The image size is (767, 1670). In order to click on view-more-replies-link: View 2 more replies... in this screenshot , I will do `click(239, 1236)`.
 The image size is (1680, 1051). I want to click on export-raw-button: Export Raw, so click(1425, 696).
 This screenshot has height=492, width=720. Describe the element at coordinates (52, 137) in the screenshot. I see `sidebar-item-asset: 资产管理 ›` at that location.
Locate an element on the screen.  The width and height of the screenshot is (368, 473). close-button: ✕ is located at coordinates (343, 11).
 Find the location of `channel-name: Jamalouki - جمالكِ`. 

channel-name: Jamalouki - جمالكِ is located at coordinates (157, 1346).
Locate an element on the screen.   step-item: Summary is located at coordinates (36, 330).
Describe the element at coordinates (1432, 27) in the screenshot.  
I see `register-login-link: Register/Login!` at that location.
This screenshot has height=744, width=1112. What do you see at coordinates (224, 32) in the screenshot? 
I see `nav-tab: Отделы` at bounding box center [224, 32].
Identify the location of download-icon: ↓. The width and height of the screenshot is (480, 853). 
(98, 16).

····················

• [WORK TO BE COMPLETED]
Rewrite all of the data above, changing "Locate an element on the screen." to "Find an element on the screen." and leaving everything else as it is.

• [EXERCISE RESULT]
The image size is (767, 1670). In order to click on view-more-replies-link: View 2 more replies... in this screenshot , I will do `click(239, 1236)`.
 The image size is (1680, 1051). I want to click on export-raw-button: Export Raw, so click(1425, 696).
 This screenshot has height=492, width=720. Describe the element at coordinates (52, 137) in the screenshot. I see `sidebar-item-asset: 资产管理 ›` at that location.
Find an element on the screen.  The width and height of the screenshot is (368, 473). close-button: ✕ is located at coordinates (343, 11).
 Find the location of `channel-name: Jamalouki - جمالكِ`. 

channel-name: Jamalouki - جمالكِ is located at coordinates (157, 1346).
Find an element on the screen.   step-item: Summary is located at coordinates (36, 330).
Describe the element at coordinates (1432, 27) in the screenshot.  
I see `register-login-link: Register/Login!` at that location.
This screenshot has height=744, width=1112. What do you see at coordinates (224, 32) in the screenshot? 
I see `nav-tab: Отделы` at bounding box center [224, 32].
Identify the location of download-icon: ↓. The width and height of the screenshot is (480, 853). 
(98, 16).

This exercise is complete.